→ **WHAT THE EXERCISE ASKS**:
Please keep pictures out and return the lines below exactly, from the one holding "Where should I" through the last, both included.

→ **AVAILABLE DATA**:
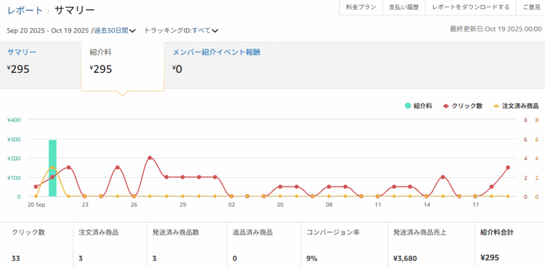Open the 支払い履歴 tab
This screenshot has width=545, height=267.
pyautogui.click(x=404, y=7)
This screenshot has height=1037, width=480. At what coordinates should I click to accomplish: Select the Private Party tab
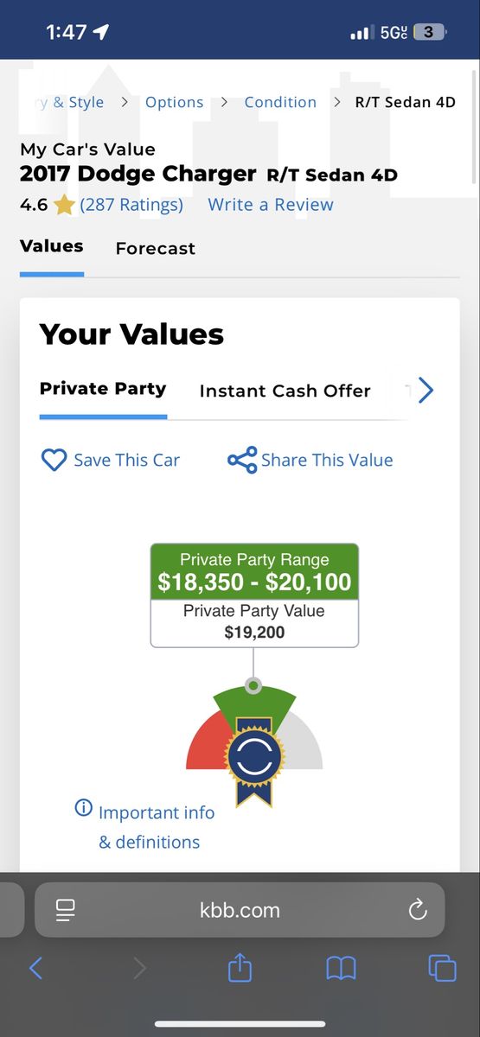(103, 389)
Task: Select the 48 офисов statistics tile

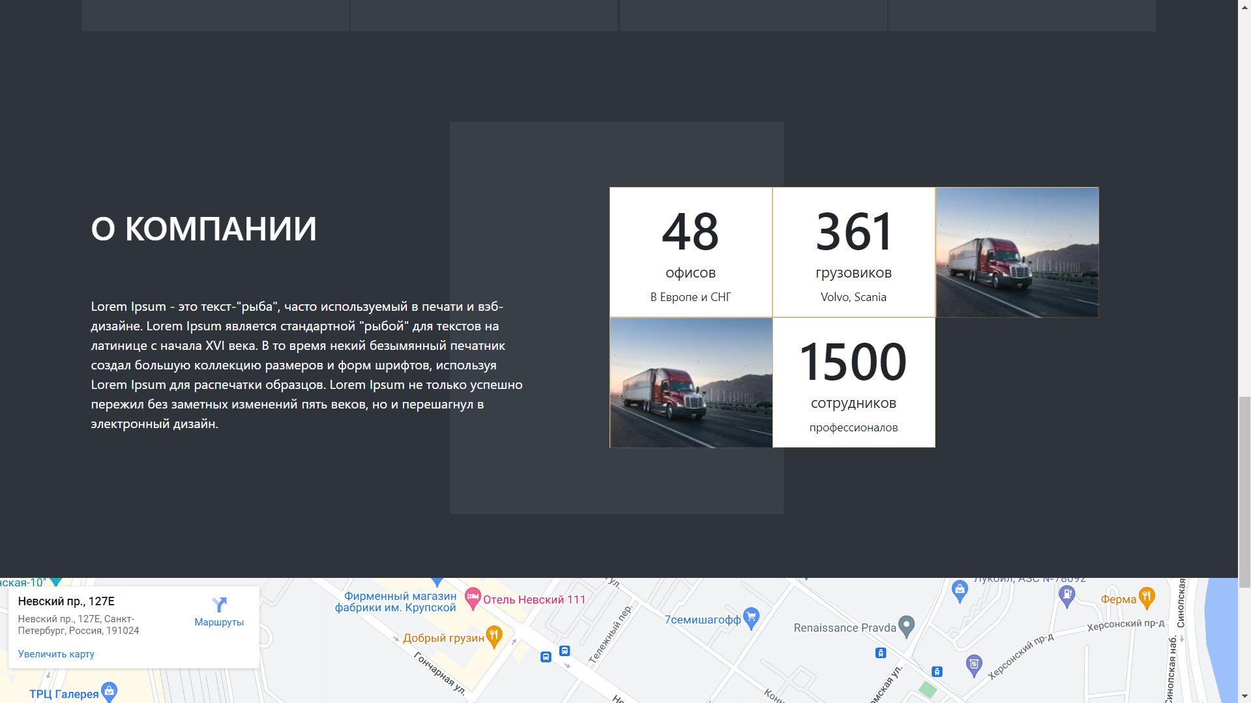Action: pos(691,252)
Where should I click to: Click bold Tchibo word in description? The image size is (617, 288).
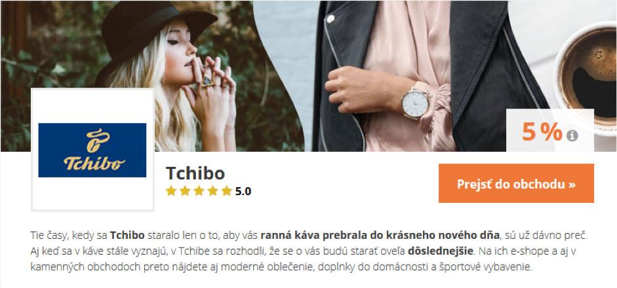tap(127, 236)
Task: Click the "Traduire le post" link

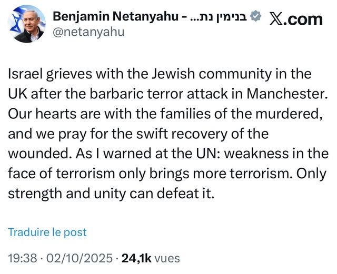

→ **REPLY**:
Where should I click to: Click bold Tchibo word in description? The image size is (617, 288).
tap(127, 236)
Task: Click the "Traduire le post" link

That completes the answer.